Shakespeare, that most lyrical of lyricists, has created a play that is, in its
very architecture, musical.
Nobility
Looking at Cymbeline, we
might easily conclude that Shakespeare landed squarely on the side of nature
over nurture. His child-figures in the play-and the nature-nurture issue is
obviously most relevant to children-are predetermined, more or less, as
virtuous or not. And virtuousness, in Cymbeline, is determined on the
basis of an authentic nobility. Guiderius and Arvigarus, who have been raised
from infancy in rusticity, have inexplicable noble traits. They long to charge
into battle, to speak the sweet rhythms of the court. Indeed, they do these
things, without training, and are totally successful. Moreover, they recognize
Imogen, in her guise as Fidele, as possessing the same noble bearing as they.

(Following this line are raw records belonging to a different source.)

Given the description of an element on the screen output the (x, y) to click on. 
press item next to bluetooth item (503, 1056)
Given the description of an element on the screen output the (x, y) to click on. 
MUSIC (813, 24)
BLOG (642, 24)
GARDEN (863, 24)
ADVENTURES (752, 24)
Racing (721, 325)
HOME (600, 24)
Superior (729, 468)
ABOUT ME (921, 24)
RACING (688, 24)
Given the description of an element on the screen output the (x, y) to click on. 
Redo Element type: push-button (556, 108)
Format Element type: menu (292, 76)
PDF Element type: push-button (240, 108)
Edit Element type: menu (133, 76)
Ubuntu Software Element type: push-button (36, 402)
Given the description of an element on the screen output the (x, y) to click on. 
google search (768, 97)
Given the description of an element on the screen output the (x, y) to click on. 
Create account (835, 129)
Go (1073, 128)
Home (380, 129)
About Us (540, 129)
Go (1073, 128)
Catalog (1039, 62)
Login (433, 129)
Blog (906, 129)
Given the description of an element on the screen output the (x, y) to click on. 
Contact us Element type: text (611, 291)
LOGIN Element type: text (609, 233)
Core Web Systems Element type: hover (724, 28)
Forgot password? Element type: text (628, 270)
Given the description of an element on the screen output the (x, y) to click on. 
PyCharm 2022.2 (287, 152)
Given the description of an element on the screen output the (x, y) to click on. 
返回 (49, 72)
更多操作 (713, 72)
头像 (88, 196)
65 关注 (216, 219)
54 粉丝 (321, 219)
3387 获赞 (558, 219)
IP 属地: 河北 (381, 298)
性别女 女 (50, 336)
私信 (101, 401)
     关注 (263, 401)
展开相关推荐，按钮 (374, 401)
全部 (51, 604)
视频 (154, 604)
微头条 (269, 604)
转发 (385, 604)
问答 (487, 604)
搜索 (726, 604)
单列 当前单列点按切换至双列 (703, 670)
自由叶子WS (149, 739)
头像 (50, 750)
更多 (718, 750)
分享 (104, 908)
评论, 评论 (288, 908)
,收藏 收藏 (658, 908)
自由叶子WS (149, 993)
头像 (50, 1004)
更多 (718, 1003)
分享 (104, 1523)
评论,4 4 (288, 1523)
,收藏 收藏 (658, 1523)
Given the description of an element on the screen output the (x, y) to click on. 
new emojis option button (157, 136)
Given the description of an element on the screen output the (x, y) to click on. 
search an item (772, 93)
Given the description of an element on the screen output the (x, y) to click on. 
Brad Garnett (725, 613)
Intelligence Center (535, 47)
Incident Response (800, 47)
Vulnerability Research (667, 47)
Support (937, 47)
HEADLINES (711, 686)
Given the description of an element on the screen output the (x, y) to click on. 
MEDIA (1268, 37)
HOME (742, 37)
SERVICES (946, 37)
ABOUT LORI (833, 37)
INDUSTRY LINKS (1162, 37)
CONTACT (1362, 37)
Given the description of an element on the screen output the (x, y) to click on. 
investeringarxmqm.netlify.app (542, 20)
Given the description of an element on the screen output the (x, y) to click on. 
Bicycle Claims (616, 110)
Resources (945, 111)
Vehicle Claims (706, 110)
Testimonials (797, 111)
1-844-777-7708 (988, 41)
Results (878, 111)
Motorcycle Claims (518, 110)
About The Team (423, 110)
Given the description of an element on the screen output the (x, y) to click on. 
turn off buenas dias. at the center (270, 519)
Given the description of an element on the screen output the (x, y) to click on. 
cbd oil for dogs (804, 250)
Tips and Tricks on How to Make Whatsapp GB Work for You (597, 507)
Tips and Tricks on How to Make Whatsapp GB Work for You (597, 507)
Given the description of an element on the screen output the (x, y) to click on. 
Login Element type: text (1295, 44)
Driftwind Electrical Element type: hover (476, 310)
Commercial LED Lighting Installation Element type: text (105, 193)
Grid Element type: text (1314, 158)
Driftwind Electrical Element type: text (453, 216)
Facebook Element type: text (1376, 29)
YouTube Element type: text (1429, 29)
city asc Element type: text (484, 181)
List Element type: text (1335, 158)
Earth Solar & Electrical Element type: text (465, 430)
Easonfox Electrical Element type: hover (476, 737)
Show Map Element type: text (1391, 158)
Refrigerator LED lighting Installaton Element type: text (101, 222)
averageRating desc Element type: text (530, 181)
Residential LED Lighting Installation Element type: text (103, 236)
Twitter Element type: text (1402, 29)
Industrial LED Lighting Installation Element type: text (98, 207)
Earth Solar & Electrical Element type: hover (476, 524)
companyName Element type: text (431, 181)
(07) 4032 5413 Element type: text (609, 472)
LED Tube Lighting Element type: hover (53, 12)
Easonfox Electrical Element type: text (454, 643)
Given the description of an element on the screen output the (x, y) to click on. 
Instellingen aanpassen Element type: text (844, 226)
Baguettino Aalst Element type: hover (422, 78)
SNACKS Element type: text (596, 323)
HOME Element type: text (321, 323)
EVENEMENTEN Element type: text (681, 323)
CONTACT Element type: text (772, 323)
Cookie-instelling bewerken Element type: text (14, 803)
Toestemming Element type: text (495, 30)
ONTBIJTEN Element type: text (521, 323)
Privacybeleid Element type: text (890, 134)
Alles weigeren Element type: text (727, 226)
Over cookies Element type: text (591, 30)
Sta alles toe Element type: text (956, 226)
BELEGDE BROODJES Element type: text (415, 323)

Posthumus, too, to a lesser extent, has qualities of nobility that beam through
his peasant's garb during the battle with the Romans. This lesser extent, by
the way, befits his lesser noble status. He is a mere gentleman, though a
genuine one, whereas Guiderius, Arvigarus and Imogen are the children of the
King.
Then there is Cloten. It is unknown
who Cloten's father is-his ignoble nature suggests, perhaps, even without
saying it, that he is a bastard-and his mother is another ignoble noble. Yet as
the play begins he is a prince, next in line after Imogen for the throne.
Nevertheless, his nobility is not genuine. He lacks regal comportment, completely
fails in the games of nobility, and does not appeal to the impeccable nose for
nobility of Imogen. Even the sycophantic nobles who follow him around do so in
part to make fun of him; he commands no respect. Cloten is noble in appearance
only; as Shakespeare suggests (much to the pleasure of his patron, King James,
we can imagine), true nobility cannot be learned. It is not a matter of
nurture. It is a simple matter of blood.